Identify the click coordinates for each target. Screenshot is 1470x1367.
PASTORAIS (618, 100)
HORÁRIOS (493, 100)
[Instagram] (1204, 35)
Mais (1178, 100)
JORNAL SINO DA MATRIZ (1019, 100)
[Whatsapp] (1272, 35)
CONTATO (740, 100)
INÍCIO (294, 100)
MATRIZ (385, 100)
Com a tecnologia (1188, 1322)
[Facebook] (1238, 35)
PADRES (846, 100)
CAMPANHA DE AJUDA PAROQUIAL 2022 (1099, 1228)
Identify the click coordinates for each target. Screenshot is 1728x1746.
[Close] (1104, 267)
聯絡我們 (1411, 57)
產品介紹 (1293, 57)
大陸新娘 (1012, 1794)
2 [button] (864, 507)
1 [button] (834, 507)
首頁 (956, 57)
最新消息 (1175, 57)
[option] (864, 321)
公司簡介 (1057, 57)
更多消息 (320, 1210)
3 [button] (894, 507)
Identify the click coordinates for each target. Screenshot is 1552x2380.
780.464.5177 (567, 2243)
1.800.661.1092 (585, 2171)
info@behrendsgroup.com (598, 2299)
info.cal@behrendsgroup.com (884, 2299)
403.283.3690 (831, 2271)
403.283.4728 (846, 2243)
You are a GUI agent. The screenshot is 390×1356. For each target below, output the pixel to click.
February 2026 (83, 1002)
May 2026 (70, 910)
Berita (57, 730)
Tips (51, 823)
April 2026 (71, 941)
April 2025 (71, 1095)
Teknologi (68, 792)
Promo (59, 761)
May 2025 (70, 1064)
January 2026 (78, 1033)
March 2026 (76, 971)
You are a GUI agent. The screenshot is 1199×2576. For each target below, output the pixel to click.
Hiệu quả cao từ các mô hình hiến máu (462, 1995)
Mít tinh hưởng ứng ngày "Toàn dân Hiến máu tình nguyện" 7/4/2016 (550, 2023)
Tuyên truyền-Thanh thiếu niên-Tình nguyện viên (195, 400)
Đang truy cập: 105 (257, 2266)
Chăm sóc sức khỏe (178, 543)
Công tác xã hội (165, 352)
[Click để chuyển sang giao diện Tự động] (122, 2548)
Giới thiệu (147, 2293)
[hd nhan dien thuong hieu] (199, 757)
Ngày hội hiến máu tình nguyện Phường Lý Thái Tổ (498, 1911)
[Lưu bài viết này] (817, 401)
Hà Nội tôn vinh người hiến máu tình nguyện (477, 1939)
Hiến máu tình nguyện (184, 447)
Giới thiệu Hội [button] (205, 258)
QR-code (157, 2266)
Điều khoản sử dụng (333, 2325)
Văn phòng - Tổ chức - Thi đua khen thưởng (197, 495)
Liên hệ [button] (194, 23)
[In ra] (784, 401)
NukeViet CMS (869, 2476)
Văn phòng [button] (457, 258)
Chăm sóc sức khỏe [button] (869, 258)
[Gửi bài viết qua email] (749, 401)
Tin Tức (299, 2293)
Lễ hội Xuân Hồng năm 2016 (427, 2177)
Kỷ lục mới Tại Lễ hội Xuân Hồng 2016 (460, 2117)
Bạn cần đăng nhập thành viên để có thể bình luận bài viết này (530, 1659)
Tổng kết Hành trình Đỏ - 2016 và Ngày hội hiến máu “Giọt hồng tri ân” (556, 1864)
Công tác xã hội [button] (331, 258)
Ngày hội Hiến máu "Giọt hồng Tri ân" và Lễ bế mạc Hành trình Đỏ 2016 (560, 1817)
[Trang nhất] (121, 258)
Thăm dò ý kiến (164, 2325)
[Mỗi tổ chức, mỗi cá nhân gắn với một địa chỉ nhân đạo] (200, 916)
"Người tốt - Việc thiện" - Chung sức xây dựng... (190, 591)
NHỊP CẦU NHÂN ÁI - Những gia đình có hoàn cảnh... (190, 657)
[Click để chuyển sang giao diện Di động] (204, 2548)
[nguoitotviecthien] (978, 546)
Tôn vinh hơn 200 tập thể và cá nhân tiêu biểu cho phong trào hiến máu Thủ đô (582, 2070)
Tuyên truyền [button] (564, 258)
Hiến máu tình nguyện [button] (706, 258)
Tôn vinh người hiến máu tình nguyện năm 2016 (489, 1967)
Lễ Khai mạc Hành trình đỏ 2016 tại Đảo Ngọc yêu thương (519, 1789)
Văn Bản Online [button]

→ Exercise aim
Show the lines where the word "viên" appears in the entries.

→ Output for this exercise
Tuyên truyền-Thanh thiếu niên-Tình nguyện viên (195, 400)
Bạn cần đăng nhập thành viên để có thể bình luận bài viết này (530, 1659)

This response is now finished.